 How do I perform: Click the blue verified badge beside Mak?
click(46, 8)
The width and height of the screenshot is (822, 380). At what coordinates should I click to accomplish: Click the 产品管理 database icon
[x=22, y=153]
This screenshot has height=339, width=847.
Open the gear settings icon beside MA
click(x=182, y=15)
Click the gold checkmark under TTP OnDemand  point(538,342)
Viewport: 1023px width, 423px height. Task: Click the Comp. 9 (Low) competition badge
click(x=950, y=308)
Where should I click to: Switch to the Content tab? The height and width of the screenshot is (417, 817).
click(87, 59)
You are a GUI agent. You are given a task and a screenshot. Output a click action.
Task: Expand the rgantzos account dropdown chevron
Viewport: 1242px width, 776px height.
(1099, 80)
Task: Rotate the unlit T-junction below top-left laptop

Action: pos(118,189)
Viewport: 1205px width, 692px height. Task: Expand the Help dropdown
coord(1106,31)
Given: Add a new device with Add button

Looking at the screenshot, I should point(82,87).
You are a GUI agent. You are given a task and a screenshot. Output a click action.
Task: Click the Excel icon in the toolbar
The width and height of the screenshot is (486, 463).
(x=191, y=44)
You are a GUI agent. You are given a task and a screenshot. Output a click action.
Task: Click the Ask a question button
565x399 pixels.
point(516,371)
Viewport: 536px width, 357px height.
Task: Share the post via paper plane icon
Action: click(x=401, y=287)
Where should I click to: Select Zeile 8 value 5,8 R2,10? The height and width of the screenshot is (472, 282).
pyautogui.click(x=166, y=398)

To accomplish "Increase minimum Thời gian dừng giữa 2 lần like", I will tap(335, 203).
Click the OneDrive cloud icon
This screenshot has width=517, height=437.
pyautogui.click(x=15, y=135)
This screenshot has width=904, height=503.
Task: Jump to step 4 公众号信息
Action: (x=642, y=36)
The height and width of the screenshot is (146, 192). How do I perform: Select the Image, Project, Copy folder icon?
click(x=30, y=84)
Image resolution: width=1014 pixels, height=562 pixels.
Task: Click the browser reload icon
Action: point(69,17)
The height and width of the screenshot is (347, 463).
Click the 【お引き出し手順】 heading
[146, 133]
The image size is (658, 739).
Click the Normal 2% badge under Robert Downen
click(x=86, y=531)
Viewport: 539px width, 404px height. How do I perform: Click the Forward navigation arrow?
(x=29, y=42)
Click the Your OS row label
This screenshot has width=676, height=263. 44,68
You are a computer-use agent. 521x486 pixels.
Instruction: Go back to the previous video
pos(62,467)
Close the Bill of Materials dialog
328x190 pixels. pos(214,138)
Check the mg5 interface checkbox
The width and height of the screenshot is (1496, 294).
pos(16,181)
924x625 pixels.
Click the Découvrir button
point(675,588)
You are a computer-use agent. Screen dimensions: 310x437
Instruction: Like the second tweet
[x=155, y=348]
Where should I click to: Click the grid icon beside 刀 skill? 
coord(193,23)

------------------------

» Problem
Within the material above, transcribe exactly the lines that run from the line holding "The width and height of the screenshot is (822, 380)." through the line holding "Task: Click the Ask a question button".

» Exercise output
The width and height of the screenshot is (822, 380). At what coordinates should I click to accomplish: Click the 产品管理 database icon
[x=22, y=153]
This screenshot has height=339, width=847.
Open the gear settings icon beside MA
click(x=182, y=15)
Click the gold checkmark under TTP OnDemand  point(538,342)
Viewport: 1023px width, 423px height. Task: Click the Comp. 9 (Low) competition badge
click(x=950, y=308)
Where should I click to: Switch to the Content tab? The height and width of the screenshot is (417, 817).
click(87, 59)
You are a GUI agent. You are given a task and a screenshot. Output a click action.
Task: Expand the rgantzos account dropdown chevron
Viewport: 1242px width, 776px height.
(1099, 80)
Task: Rotate the unlit T-junction below top-left laptop

Action: pos(118,189)
Viewport: 1205px width, 692px height. Task: Expand the Help dropdown
coord(1106,31)
Given: Add a new device with Add button

Looking at the screenshot, I should point(82,87).
You are a GUI agent. You are given a task and a screenshot. Output a click action.
Task: Click the Excel icon in the toolbar
The width and height of the screenshot is (486, 463).
(x=191, y=44)
You are a GUI agent. You are given a task and a screenshot. Output a click action.
Task: Click the Ask a question button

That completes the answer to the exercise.